STUDY TEXT:

◆ ◆ ◆ ◆ ◆

Wilson usually writes via a first person narrative, and has occasionally experimented with alternating viewpoints, such as in Secrets, The Lottie Project, and Little Darlings.Totally Jacqueline Wilson
Over 25 million copies of Wilson's books have been sold in the UK alone. In a poll conducted by the BBC, The Big Read, four books by Jacqueline Wilson were voted in the top 100 most popular books in Britain: Double Act, Girls In Love, Vicky Angel, and The Story of Tracy Beaker. In the list of the UK's 200 favourite books there are 14 books by Jacqueline Wilson. In 2004 she replaced Catherine Cookson as the most borrowed author in Britain's libraries, a position she retained for four years until she was overtaken by James Patterson in 2008.
Jacqueline Wilson has won many awards, including the Smarties Prize, and the Guardian Children's Fiction Award. The Illustrated Mum won the Guardian Children's Fiction Award and the 2000 Children's Book of the Year at the British Book Awards. It was also shortlisted for the 1999 Whitbread Children's Book Award. The Story of Tracy Beaker won the 2002 Blue Peter People's Choice Award. Girls in Tears was the 2003 Children's Book of the Year at the British Book Awards.

◆ ◆ ◆ ◆ ◆

TASK OBJECTIVE:
Using the passage on Jacqueline Wilson, answer each question on its own line:
1. In what year did Wilson replace Catherine Cookson as the most borrowed author in Britain's libraries?
2. Which award did The Story of Tracy Beaker win in 2002?
3. How many of Wilson's books appear in the list of the UK's 200 favorite books?
You can do the work without the lines that come after this passage.

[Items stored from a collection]
◆ ◆ ◆ ◆ ◆

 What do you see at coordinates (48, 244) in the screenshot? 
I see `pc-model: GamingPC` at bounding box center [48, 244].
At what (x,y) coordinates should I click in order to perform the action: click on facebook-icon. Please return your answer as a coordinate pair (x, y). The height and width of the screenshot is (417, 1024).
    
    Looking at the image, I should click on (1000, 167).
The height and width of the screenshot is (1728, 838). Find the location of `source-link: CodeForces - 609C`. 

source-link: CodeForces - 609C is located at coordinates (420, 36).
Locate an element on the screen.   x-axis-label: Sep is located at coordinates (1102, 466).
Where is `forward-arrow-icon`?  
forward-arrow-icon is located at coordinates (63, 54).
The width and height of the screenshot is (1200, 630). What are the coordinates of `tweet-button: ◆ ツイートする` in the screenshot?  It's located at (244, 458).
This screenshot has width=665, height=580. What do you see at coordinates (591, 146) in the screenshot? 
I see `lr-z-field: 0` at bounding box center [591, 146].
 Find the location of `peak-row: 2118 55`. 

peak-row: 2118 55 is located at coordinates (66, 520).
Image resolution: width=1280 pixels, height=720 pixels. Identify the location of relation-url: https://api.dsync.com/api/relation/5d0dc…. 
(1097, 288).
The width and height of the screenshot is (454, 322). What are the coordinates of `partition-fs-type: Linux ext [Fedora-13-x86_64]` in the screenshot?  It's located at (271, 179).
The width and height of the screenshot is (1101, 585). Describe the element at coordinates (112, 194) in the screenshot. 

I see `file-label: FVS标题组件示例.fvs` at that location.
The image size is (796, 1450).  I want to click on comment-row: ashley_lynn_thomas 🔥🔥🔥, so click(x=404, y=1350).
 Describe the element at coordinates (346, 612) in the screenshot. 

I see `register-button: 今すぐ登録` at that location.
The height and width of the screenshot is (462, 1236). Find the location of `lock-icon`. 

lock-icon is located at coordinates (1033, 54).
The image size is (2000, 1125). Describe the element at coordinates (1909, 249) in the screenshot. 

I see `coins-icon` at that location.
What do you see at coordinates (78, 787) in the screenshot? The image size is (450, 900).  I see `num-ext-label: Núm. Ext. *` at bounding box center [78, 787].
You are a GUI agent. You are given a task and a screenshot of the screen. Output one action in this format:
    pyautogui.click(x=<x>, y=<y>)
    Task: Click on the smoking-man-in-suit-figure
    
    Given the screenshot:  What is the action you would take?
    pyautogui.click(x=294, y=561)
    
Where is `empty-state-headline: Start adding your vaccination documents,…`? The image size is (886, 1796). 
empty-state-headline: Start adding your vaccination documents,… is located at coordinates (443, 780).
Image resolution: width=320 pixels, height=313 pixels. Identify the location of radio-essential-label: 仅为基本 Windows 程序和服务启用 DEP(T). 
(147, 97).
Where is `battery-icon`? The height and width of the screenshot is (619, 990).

◆ ◆ ◆ ◆ ◆

SOLUTION FOR THIS PROBLEM:
1. 2004
2. The Blue Peter People's Choice Award
3. 14